• _EXERCISE SET_
- a) In the text on New York's streeteries, rewrite the paragraph beginning "Even today a vocal minority" as a short list that keeps its main facts.
- b) Edit the text on New York's streeteries: reproduce it between "Even today a" and "fine with me.", inclusive, replacing "streeteries" with "outdoor dining spaces".
- c) Pick up the text on New York's pandemic streeteries and continue it from where it stops.

• _TEXT EXCERPT_
Segment Open
Even today a vocal minority is calling for an end to the program. They cite noise, dirt and rats as problems, but as one restaurateur countered: “New York had noise, dirt and rats before Covid.” Recent surveys show that the majority of New Yorkers love the streeteries, which is why many restaurants are keeping their bubbles, huts, and cabins even as indoor dining resumes. The Greens’ ski cabins featured on the cover of my book are returning this winter, as are Jean-Georges’ cabins. Bergdorf Goodman announced that its sidewalk cafe, B&G on Fifth, will return next spring.

Given their popularity, streeteries are clearly here to stay, and our ongoing battle with the Delta variant and now Omicron will ensure their staying power. That will be just fine with me.

The result of Peggy Taylor’s efforts is a photography book showcasing an array of NYC outdoor dining setups. But Streeteries: New York’s Pandemic Outdoor Dining is more than a picture book; it is a historical document depicting an unprecedented time in the City’s history. Check it out here and here.
Segment Closed
Records from a data source
Segment Open
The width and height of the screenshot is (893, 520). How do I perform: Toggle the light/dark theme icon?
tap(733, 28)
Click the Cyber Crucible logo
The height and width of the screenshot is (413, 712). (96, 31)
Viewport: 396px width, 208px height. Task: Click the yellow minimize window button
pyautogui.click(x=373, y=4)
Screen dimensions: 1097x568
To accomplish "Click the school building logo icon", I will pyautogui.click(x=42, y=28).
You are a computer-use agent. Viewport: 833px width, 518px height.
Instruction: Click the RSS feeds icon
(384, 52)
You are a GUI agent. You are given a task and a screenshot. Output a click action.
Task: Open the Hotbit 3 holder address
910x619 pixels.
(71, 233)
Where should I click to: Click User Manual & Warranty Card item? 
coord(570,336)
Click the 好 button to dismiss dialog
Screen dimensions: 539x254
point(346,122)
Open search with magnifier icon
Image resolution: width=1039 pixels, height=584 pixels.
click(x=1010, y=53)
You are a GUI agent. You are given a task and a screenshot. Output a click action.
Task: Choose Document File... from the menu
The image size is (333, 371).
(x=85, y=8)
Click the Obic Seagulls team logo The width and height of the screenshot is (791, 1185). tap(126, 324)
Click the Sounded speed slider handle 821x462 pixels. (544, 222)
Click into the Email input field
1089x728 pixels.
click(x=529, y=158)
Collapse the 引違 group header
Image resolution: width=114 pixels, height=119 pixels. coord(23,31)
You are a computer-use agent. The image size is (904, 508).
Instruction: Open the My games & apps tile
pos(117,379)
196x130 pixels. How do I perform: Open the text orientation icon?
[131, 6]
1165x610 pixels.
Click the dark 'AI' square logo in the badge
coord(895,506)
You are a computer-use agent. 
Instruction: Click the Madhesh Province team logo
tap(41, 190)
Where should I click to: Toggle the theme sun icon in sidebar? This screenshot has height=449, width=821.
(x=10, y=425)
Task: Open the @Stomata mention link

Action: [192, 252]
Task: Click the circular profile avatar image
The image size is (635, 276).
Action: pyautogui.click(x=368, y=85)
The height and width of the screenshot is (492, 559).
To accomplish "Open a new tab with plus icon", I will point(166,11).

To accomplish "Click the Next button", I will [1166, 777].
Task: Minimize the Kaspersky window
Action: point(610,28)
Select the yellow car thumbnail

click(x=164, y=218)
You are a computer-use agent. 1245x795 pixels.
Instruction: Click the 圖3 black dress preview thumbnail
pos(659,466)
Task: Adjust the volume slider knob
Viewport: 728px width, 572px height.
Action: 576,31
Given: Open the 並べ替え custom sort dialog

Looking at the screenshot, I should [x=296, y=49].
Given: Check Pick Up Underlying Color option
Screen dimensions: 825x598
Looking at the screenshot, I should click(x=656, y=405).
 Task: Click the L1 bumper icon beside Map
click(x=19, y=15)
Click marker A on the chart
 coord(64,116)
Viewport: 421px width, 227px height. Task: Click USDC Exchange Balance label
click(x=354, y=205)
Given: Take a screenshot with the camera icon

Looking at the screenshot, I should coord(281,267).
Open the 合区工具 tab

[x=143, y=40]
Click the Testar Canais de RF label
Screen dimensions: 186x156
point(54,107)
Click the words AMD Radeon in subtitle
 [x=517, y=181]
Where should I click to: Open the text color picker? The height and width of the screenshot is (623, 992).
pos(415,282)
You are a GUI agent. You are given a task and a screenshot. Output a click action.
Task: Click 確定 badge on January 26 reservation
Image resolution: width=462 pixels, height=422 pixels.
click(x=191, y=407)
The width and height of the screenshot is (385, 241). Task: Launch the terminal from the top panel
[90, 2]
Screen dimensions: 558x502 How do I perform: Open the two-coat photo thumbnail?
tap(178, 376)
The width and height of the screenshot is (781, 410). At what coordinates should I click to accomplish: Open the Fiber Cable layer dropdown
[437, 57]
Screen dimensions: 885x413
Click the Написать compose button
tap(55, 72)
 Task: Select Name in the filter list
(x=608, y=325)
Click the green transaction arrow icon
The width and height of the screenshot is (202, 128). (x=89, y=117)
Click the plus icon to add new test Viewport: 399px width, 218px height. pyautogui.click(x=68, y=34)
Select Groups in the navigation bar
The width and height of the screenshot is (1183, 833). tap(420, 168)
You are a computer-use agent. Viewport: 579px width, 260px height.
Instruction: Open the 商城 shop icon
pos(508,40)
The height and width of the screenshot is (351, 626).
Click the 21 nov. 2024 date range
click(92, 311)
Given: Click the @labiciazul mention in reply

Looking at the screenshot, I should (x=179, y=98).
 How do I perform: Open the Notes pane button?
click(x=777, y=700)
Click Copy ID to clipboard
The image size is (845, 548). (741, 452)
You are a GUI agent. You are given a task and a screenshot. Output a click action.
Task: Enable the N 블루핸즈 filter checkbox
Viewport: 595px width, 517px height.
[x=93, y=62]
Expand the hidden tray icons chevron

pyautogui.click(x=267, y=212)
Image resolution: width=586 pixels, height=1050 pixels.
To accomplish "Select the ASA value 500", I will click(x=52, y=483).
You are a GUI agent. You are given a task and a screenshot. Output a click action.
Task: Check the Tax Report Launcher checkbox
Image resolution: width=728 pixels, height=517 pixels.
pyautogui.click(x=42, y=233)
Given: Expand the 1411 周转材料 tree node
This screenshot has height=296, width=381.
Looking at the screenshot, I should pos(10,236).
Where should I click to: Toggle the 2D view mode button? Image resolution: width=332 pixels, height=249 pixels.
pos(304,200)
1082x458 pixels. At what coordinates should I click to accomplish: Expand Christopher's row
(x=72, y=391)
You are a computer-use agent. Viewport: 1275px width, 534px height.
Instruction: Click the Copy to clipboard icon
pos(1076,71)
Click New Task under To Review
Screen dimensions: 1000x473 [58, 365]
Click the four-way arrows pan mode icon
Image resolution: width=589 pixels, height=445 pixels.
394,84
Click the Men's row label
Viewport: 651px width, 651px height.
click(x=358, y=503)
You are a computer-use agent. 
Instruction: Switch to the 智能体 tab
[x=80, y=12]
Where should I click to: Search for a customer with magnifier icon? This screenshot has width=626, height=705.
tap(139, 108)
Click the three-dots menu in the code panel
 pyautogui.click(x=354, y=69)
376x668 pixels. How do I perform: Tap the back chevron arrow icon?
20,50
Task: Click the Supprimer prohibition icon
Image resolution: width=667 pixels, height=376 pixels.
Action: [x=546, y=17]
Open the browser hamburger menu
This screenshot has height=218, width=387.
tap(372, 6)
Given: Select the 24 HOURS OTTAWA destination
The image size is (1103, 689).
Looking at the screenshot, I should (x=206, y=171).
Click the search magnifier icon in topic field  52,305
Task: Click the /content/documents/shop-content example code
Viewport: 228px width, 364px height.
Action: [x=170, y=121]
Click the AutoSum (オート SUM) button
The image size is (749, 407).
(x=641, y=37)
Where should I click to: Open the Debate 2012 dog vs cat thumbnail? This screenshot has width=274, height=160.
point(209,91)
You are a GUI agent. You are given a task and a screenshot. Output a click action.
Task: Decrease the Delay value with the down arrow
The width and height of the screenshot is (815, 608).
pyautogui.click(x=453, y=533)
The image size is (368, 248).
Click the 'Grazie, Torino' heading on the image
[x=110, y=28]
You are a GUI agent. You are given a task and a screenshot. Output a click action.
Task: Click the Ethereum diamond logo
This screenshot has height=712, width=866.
Segment Closed
• _RESPONSES TO THE EXERCISE_
- a)
- A vocal minority still wants the program ended, citing noise, dirt and rats.
- One restaurateur replied that New York had noise, dirt and rats before Covid.
- Recent surveys show most New Yorkers love the streeteries.
- Many restaurants are keeping their bubbles, huts and cabins even as indoor dining resumes.
- The Greens' ski cabins, featured on the cover of the book, and Jean-Georges' cabins are returning this winter.
- Bergdorf Goodman's sidewalk cafe, B&G on Fifth, will return next spring.

- b)
Even today a vocal minority is calling for an end to the program. They cite noise, dirt and rats as problems, but as one restaurateur countered: “New York had noise, dirt and rats before Covid.” Recent surveys show that the majority of New Yorkers love the outdoor dining spaces, which is why many restaurants are keeping their bubbles, huts, and cabins even as indoor dining resumes. The Greens’ ski cabins featured on the cover of my book are returning this winter, as are Jean-Georges’ cabins. Bergdorf Goodman announced that its sidewalk cafe, B&G on Fifth, will return next spring.

Given their popularity, outdoor dining spaces are clearly here to stay, and our ongoing battle with the Delta variant and now Omicron will ensure their staying power. That will be just fine with me.

- c)
COLUMNS, FOOD, OUTDOORS | 22 comments | permalink
    1. Ll says:

      Awesome article.

      I love the open air eating. Very fun

    2. Sharodie says:

      I love the streeteries, too! Such a nice, personal post from the author.

      • Peggy Taylor says:

        Let’s make sure we strongly advocate to keep them and not let the vocal minority have the day. At the same time, let’s encourage our lawmakers to address the legitimate problems certain neighborhoods are having with the streeteries.

    3. For better or worse says:

      I want a copy of this book if for no other reason than to remember this “odd” time in history

    4. Uwsmom says:

      What a resourceful one you are! Finding such a productive and fun way to fill these challenging times.
      Thank you for the stories.
      Is there a link to your book?

    5. UWSSurfer says:


    6. While I don’t like these streeteries and think that they’re dangerous for pedestrians, diners and waitstaff alike, encircled as they are by fast moving, often silent and occasionally deadly vehicles. Though I’ve other criticisms, I’ll leave it at that for now, this being a family Rag and all.

      Still, their creativity can’t be denied and the author does us all a service by documenting just one aspect (and certainly not the worst) of this… unfortunate time we find ourselves trudging through.

    7. Raj S says:

      Very nice article.You should do a regular blog on the neighborhood.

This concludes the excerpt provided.